On voit que les situations sont de moins en moins au beau fixe avec les Etats-Unis, que ce soit de la part de l’Europe que de la Chine. Est-ce que cet éloignement de l’Amérique peut favoriser une meilleure entente entre la Chine et l’Union Européenne ?

C’est certain qu’il ne faut pas sous-estimer l’impact des tensions avec les Etats-Unis. Là-bas, beaucoup s’en inquiètent d’ailleurs, et de nombreux démocrates interpellent le gouvernement sur un retrait trop massif dans cette relation à trois qui pourrait favorise une entente uniquement à deux.

De plus en plus d’entente, d’accord, mais n’y aura-t-il pas toujours un plafond de verre avec la Chine du fait de son système politique, contraire aux valeurs que porte l’Union Européenne ?
C’est presque une question existentielle pour l’Europe. D’un côté, il y a les évidentes opportunités qu’offre une relation accrue avec la Chine. Il s’agit quand même du premier marché mondial et le pays qui influence le plus l’économie du monde. Coopérer, c’est clairement un boost pour les économies européennes et tout les invitent à se rapprocher du juteux géant. Mais de l’autre côté, il y a ce système politique, cette tension avec Taïwan, ces infractions aux droits de l’Homme, etc.
Encore plus que ces considérations morales, c’est surtout comment la politique chinoise se répercute sur son marché économique qui bloque vraiment l’Europe. Cela reste un marché incertain et surtout fermé aux investissements étrangers, ce qui forcément ne fait pas que des heureux…

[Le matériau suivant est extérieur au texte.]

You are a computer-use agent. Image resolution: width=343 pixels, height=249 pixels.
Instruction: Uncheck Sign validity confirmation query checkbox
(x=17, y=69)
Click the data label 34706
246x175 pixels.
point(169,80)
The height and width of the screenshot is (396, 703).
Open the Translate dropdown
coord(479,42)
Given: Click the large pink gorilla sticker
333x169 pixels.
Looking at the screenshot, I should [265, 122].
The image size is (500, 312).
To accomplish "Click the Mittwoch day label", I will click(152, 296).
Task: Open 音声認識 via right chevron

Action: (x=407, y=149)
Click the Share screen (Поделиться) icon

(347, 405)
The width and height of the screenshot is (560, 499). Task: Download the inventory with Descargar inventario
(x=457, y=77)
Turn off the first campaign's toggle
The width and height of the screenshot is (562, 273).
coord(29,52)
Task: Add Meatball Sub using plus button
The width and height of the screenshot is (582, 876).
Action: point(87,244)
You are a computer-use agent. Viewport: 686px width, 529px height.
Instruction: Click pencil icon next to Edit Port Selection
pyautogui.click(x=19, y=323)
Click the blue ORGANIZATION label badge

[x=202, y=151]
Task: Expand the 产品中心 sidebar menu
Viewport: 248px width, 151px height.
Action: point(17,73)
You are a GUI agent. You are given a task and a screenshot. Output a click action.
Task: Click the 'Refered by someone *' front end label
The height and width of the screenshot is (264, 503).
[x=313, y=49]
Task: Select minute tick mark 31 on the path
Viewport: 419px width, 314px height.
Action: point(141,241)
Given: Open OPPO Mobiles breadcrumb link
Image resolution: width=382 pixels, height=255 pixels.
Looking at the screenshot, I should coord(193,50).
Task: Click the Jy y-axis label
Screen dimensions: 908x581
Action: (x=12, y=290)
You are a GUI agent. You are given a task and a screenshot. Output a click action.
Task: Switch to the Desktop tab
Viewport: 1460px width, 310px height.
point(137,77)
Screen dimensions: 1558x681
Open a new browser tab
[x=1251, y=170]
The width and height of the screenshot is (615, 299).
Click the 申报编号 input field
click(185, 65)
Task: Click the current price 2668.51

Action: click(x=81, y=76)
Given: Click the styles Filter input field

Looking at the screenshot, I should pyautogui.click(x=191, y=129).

Justement, on entend beaucoup que la Chine s’implante en Europe. Le contraire n’est pas vrai ?

Historiquement, c’est l’Europe qui s’est implanté en Chine, et non l’inverse. En 1979, avec la libéralisation des capitaux, l’Europe investit beaucoup dans le pays asiatique. Mais la tendance s’est inversée. Comme dit précédemment, la politique chinoise se répercute parfois mal dans son économie, notamment avec une certaine opacité d’un autre âge de son marché intérieur. Il est devenu difficile de s’y implanter, notamment dans le marché très porteur des nouvelles technologies où l’Europe aimerait investir. C’est notamment cela qu’Emmanuel Macron pointait lorsqu’il évoquait un « besoin de réciprocité ». La Chine ne peut pas être aussi importante sur le marché mondial tout en se fermant aux investisseurs étrangers.

Mais la Chine ne profite-t-elle pas de son statut de géant incontournable pour imposer ses décisions ?

On pourrait le penser, notamment quand on voit à quel point son économie est devenue essentielle pour des pays frontaliers, qui se retrouvent dans une situation de quasi-vassal tant ils sont dépendants. C’est également le cas de certains petits pays européens, et on ne sait pas s’ils pourraient se permettre de critiquer la Chine en cas de dérive de sa politique au vu de l’importance qu’elle a dans leurs économies. C’est de cette situation que l’Europe doit se méfier.